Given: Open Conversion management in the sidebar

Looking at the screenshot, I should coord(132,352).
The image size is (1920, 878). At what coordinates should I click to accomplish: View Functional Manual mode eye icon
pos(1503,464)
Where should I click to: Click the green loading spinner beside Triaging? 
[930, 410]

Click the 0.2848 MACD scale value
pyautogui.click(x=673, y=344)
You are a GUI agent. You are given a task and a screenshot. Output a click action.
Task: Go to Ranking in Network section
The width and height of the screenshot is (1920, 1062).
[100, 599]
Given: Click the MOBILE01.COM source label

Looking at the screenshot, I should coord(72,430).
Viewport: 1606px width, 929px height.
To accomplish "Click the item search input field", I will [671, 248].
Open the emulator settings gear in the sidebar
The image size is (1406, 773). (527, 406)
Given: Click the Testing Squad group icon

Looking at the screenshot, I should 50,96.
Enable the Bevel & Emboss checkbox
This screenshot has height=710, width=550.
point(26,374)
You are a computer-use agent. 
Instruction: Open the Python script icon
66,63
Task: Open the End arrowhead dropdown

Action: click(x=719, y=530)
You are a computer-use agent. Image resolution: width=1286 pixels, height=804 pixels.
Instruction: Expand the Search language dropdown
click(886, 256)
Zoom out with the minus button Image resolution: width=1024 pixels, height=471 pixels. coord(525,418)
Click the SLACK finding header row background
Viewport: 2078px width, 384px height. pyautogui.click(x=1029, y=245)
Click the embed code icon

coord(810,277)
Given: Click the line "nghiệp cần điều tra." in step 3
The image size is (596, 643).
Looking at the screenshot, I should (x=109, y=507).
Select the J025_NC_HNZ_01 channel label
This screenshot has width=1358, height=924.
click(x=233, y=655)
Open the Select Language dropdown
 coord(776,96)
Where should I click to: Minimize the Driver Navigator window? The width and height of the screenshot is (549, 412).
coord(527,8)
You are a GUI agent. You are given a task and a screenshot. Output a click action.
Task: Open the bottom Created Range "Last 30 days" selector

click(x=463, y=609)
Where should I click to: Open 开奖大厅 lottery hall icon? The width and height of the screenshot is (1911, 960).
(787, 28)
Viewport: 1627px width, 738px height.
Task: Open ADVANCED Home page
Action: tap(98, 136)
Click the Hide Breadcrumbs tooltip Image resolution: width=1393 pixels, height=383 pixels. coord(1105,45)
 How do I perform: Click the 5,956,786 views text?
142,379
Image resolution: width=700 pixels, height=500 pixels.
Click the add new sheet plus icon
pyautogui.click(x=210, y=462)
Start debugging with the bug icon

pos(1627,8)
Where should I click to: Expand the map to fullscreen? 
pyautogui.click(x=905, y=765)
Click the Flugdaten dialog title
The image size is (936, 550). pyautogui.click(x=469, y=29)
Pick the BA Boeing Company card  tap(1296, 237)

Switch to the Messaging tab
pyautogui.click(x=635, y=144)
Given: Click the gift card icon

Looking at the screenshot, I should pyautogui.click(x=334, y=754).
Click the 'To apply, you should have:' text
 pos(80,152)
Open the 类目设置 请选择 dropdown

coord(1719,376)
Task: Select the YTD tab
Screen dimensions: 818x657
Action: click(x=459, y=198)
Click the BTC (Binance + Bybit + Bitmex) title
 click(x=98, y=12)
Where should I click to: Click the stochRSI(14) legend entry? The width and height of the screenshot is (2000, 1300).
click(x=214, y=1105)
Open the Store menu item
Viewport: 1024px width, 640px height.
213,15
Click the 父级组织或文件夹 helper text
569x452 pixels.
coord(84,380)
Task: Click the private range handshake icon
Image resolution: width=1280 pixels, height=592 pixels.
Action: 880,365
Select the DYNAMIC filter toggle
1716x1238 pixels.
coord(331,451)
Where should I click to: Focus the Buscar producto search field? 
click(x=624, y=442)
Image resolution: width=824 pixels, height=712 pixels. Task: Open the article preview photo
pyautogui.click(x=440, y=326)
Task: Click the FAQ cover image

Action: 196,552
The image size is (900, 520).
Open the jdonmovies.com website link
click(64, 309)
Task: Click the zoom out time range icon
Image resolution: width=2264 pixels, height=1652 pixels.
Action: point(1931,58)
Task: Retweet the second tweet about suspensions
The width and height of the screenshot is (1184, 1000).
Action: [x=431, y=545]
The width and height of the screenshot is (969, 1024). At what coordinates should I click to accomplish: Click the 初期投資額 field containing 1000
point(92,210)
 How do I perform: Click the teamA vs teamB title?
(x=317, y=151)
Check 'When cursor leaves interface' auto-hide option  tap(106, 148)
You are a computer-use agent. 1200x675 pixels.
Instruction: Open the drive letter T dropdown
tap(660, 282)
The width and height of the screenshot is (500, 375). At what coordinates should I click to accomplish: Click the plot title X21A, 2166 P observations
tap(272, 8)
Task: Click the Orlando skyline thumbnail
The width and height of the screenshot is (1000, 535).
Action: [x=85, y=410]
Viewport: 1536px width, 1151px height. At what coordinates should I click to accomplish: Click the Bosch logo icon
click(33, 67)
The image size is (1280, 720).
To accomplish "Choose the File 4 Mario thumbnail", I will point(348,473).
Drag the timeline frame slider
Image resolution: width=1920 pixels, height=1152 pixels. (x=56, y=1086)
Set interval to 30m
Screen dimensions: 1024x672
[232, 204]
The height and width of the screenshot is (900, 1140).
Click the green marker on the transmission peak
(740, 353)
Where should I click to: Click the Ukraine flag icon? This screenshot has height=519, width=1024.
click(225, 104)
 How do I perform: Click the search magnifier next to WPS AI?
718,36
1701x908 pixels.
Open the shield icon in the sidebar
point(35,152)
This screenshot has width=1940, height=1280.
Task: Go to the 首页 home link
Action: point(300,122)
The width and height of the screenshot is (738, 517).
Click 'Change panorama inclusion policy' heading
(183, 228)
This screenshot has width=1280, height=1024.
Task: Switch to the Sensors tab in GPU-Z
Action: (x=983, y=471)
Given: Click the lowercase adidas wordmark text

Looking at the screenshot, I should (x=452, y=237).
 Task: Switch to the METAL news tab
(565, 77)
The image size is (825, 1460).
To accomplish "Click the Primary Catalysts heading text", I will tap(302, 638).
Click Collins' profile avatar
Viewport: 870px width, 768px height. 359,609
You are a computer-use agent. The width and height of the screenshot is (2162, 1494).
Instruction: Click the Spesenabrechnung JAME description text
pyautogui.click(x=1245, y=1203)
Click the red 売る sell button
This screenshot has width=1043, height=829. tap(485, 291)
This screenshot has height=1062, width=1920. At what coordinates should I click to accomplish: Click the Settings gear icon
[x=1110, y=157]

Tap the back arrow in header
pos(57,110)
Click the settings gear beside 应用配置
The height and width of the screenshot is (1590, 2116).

• WORK TO DO:
List every line above that contains the word "perform", copying each one in full.

• WRITTEN RESPONSE:
 How do I perform: Click the 5,956,786 views text?
 How do I perform: Click the teamA vs teamB title?
 How do I perform: Click the search magnifier next to WPS AI?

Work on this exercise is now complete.